引用文
=-=-=-=-=
創世記 24:1-9 (22-26章)創世記20 『「ゆだねる」から「自立」へ』 2024/10/06 けんたろ

創世記 24:1-9 (22-26章)
24:1 アブラハムは年を重ねて、老人になっていた。【主】は、あらゆる面でアブラハムを祝福しておられた。
24:2 そのころ、アブラハムは、自分の全財産を管理している家の最年長のしもべに、こう言った。「あなたの手を私のももの下に入れてくれ。
24:3 私はあなたに、天の神、地の神である【主】にかけて誓わせる。私がいっしょに住んでいるカナン人の娘の中から、私の息子の妻をめとってはならない。
24:4 あなたは私の生まれ故郷に行き、私の息子イサクのために妻を迎えなさい。」
24:5 しもべは彼に言った。「もしかして、その女の人が、私についてこの国へ来ようとしない場合、お子を、あなたの出身地へ連れ戻さなければなりませんか。」
24:6 アブラハムは彼に言った。「私の息子をあそこへ連れ帰らないように気をつけなさい。
24:7 私を、私の父の家、私の生まれ故郷から連れ出し、私に誓って、『あなたの子孫にこの地を与える』と約束して仰せられた天の神、【主】は、御使いをあなたの前に遣わされる。あなたは、あそこで私の息子のために妻を迎えなさい。
24:8 もし、その女があなたについて来ようとしないなら、あなたはこの私との誓いから解かれる。ただし、私の息子をあそこへ連れ帰ってはならない。」
24:9 それでしもべは、その手を主人であるアブラハムのももの下に入れ、このことについて彼に誓った。

前回はアブラハムの最大の試練であるイサクをささげるという話でした。
その時アブラハムが経験したのは、ひとり子であるイエス様が十字架にかけられるのを見守る父なる神さまの痛みでした。
そして、神さまへのその信頼によって、アブラハムは信仰の父と呼ばれる祝福を得たわけです。
今回は少しイサクに目を向けていきましょう。

① イサクはゆだねる信仰

モリヤでの出来事の中で、イサクに与えられていたのはイエス様としての役です。
=-=-=-=-=
掲載一覧
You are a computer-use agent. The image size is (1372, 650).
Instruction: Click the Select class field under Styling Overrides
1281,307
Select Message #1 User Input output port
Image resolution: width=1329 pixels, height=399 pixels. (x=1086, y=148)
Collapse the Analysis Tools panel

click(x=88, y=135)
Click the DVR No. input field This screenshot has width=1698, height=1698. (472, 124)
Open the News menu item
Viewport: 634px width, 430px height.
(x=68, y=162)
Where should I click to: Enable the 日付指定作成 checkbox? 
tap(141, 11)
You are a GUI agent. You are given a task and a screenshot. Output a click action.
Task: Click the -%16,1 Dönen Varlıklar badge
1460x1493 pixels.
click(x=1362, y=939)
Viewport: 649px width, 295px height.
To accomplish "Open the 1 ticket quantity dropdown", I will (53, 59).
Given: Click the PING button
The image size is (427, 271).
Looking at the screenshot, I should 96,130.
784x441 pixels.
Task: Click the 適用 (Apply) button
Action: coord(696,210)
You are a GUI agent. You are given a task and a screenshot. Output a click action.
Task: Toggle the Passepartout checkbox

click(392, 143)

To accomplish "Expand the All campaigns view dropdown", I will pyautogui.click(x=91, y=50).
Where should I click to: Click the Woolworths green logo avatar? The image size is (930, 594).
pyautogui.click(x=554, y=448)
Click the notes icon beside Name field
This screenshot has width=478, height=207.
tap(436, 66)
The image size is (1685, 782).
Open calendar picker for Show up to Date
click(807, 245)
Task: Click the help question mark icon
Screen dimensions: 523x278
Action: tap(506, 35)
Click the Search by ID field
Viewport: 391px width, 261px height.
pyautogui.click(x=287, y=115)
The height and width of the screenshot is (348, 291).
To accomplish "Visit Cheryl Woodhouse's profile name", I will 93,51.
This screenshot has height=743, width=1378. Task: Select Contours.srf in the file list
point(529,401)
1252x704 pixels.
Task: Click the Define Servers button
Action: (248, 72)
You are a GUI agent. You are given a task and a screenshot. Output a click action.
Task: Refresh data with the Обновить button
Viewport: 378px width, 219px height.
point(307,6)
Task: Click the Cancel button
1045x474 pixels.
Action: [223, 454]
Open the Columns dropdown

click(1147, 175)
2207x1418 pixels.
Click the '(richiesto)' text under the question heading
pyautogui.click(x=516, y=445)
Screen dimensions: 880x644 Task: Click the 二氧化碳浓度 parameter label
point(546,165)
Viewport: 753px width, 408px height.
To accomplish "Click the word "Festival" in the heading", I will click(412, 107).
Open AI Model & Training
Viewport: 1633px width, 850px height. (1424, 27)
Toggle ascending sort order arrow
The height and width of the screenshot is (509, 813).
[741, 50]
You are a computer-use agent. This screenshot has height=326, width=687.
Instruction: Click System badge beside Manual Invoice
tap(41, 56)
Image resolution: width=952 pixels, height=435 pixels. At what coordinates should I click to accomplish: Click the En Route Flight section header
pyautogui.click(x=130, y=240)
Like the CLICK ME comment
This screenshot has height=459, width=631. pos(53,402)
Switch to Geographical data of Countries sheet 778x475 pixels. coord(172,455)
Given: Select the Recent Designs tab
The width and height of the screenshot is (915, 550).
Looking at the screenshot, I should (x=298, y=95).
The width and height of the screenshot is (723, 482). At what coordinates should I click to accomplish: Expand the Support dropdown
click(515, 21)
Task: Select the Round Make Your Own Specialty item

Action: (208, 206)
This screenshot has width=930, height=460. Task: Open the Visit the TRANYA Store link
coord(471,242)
=-=-=-=-=
あなたの課題
創世記24章の説教を、最後に示された文の後から書き継いでください。 一覧は使わなくてかまいません。

解答
皆さんの中には、「何も知らない小さな子どもをいけにえにしようとするなんて」と思った方もいらっしゃるかもしれませんが、この時イサクはすでに成人した大人でした。
諸説ありますが、この時のイサクはすでに25歳くらいの青年だったと言われています。
そう考えてみると、この出来事の印象は少し違って見えてきますね。

イサクはこれから起こることを理解することができたでしょうし、その気になればおじいさんであるアブラハムの手を振りほどいて逆らうこともできました。
しかし、イサクはそうしなかった。
イサクは父を信頼し、父が信頼している神さまを信頼したからではないかと思います。

このように、イサクの信仰はゆだねる信仰でした。
積極的に何かをするわけではありませんが、それはそれで立派な信仰ということができるでしょう。

② リベカとの出会い

24章ではイサクの嫁探しの話が入っています。
しかし、ここで活躍するのはイサク自身ではなく、アブラハムのしもべであるエリエゼルでした。
アブラハムに命じられて、しもべエリエゼルは、イサクの妻となる女性を探す旅に出たのです。
詳細はご自身で聖書を読んでいただければと思いますが、この時エリエゼルは不思議な出会いによってリベカを見つけます。

ここでもイサクは、「ゆだねる信仰」を発揮します。
すべてアブラハムとエリエゼル、そしてその背後におられる神さまの導きに身を任せ、ゆだねて待ちました。
結果として、神さまはイサクを祝福し、妻を得ることができたのです。

③ イサクの試練

やがて、その地に飢饉が起こり、イサクはこれまでいた地を離れなければならなくなりました。
アブラハムがそうだったように、イサクはエジプトに行こうとしましたが、神さまがそれを止めました。
そして、アブラハムが別の時に寄留したゲラルの地に行き、ペリシテ人の王アビメレクの地へと導かれたのです。

しかしそこで、イサクは父アブラハムと同じ失敗をします。
それは、自分の妻を妹だと偽ることです。
これは、イサクがアブラハムの人生をなぞるように生きていたことを意味します。
イサクは父アブラハムを尊敬していたし、心から信頼していました。
だからすべてにおいて、アブラハムに任せてきたし、ゆだねてきました。
そして、アブラハムの真似をしていたのです。

確かにこの場面も、そのゆだねる信仰も助けて、イサクは危機を乗り越えることができました。
リベカはイサクの妹ではなく、妻であることをアビメレクが気づき、リベカには手を出さないよう国民に指示したのです。

イサクがそうだったように、私たちも家族の信仰や、周りの人々の信仰にぶらさがり、ゆだねることによって神さまの守りを受けることがあります。
それは、神さまを信じる人々が周りにいることによって享受することができる祝福です。
しかし、やがてそれでは済まない出来事が起こります。

創世記 26:14 彼が羊の群れや、牛の群れ、それに多くのしもべたちを持つようになったので、ペリシテ人は彼をねたんだ。
26:15 それでペリシテ人は、イサクの父アブラハムの時代に、父のしもべたちが掘ったすべての井戸に土を満たしてこれをふさいだ。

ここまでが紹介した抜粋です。